_Material da tarefa:_
____________________

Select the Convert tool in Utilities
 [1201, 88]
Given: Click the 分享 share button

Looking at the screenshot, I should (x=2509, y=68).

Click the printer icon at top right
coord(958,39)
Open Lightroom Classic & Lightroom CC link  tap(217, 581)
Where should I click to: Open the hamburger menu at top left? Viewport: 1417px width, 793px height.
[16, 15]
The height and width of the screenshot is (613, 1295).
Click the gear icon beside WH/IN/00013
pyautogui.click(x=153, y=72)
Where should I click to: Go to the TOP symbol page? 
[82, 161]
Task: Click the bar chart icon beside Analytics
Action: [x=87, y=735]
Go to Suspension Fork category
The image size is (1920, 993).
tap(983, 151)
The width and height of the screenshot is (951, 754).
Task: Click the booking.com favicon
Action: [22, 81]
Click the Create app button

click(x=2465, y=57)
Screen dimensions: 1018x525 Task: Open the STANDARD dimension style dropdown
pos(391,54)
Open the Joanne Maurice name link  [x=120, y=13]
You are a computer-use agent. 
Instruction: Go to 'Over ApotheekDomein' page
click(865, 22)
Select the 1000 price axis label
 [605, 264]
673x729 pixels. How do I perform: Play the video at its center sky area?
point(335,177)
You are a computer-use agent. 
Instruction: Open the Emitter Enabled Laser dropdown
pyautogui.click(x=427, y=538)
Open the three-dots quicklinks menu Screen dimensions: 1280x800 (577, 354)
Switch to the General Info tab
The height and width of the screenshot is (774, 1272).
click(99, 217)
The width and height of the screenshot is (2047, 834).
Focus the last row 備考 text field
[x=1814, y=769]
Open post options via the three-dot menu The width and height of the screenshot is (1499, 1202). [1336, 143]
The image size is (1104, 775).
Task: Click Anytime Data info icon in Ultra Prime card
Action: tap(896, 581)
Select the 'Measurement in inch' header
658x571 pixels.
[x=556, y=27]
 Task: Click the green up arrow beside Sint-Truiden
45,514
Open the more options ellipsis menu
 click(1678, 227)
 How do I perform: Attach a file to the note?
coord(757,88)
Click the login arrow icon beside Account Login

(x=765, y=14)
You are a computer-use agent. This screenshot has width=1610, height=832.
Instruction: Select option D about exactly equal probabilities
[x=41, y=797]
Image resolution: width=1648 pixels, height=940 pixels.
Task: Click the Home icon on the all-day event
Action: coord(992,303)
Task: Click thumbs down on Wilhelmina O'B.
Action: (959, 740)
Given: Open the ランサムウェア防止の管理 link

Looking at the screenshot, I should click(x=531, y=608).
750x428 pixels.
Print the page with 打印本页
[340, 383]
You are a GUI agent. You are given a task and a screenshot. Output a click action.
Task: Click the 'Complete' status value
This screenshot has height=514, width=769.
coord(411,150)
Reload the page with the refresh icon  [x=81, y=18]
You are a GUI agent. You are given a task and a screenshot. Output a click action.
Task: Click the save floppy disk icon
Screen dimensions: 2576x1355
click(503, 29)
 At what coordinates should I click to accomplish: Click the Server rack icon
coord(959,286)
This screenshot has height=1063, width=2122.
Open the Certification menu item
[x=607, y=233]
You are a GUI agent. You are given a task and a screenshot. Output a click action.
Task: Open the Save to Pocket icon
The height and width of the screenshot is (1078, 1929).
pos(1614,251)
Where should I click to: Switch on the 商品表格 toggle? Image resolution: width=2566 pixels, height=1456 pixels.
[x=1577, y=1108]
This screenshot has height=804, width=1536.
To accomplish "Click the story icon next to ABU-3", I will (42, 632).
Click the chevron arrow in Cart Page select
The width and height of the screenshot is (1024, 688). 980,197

____________________

_Tarefa escrita:_
Reescreva todas as linhas acima trocando "Certification" por "Training". Não altere mais nada.

_Resultado da tarefa:_
Select the Convert tool in Utilities
 [1201, 88]
Given: Click the 分享 share button

Looking at the screenshot, I should (x=2509, y=68).

Click the printer icon at top right
coord(958,39)
Open Lightroom Classic & Lightroom CC link  tap(217, 581)
Where should I click to: Open the hamburger menu at top left? Viewport: 1417px width, 793px height.
[16, 15]
The height and width of the screenshot is (613, 1295).
Click the gear icon beside WH/IN/00013
pyautogui.click(x=153, y=72)
Where should I click to: Go to the TOP symbol page? 
[82, 161]
Task: Click the bar chart icon beside Analytics
Action: [x=87, y=735]
Go to Suspension Fork category
The image size is (1920, 993).
tap(983, 151)
The width and height of the screenshot is (951, 754).
Task: Click the booking.com favicon
Action: [22, 81]
Click the Create app button

click(x=2465, y=57)
Screen dimensions: 1018x525 Task: Open the STANDARD dimension style dropdown
pos(391,54)
Open the Joanne Maurice name link  [x=120, y=13]
You are a computer-use agent. 
Instruction: Go to 'Over ApotheekDomein' page
click(865, 22)
Select the 1000 price axis label
 [605, 264]
673x729 pixels. How do I perform: Play the video at its center sky area?
point(335,177)
You are a computer-use agent. 
Instruction: Open the Emitter Enabled Laser dropdown
pyautogui.click(x=427, y=538)
Open the three-dots quicklinks menu Screen dimensions: 1280x800 (577, 354)
Switch to the General Info tab
The height and width of the screenshot is (774, 1272).
click(99, 217)
The width and height of the screenshot is (2047, 834).
Focus the last row 備考 text field
[x=1814, y=769]
Open post options via the three-dot menu The width and height of the screenshot is (1499, 1202). [1336, 143]
The image size is (1104, 775).
Task: Click Anytime Data info icon in Ultra Prime card
Action: tap(896, 581)
Select the 'Measurement in inch' header
658x571 pixels.
[x=556, y=27]
 Task: Click the green up arrow beside Sint-Truiden
45,514
Open the more options ellipsis menu
 click(1678, 227)
 How do I perform: Attach a file to the note?
coord(757,88)
Click the login arrow icon beside Account Login

(x=765, y=14)
You are a computer-use agent. This screenshot has width=1610, height=832.
Instruction: Select option D about exactly equal probabilities
[x=41, y=797]
Image resolution: width=1648 pixels, height=940 pixels.
Task: Click the Home icon on the all-day event
Action: coord(992,303)
Task: Click thumbs down on Wilhelmina O'B.
Action: (959, 740)
Given: Open the ランサムウェア防止の管理 link

Looking at the screenshot, I should click(x=531, y=608).
750x428 pixels.
Print the page with 打印本页
[340, 383]
You are a GUI agent. You are given a task and a screenshot. Output a click action.
Task: Click the 'Complete' status value
This screenshot has height=514, width=769.
coord(411,150)
Reload the page with the refresh icon  [x=81, y=18]
You are a GUI agent. You are given a task and a screenshot. Output a click action.
Task: Click the save floppy disk icon
Screen dimensions: 2576x1355
click(503, 29)
 At what coordinates should I click to accomplish: Click the Server rack icon
coord(959,286)
This screenshot has height=1063, width=2122.
Open the Training menu item
[x=607, y=233]
You are a GUI agent. You are given a task and a screenshot. Output a click action.
Task: Open the Save to Pocket icon
The height and width of the screenshot is (1078, 1929).
pos(1614,251)
Where should I click to: Switch on the 商品表格 toggle? Image resolution: width=2566 pixels, height=1456 pixels.
[x=1577, y=1108]
This screenshot has height=804, width=1536.
To accomplish "Click the story icon next to ABU-3", I will (42, 632).
Click the chevron arrow in Cart Page select
The width and height of the screenshot is (1024, 688). 980,197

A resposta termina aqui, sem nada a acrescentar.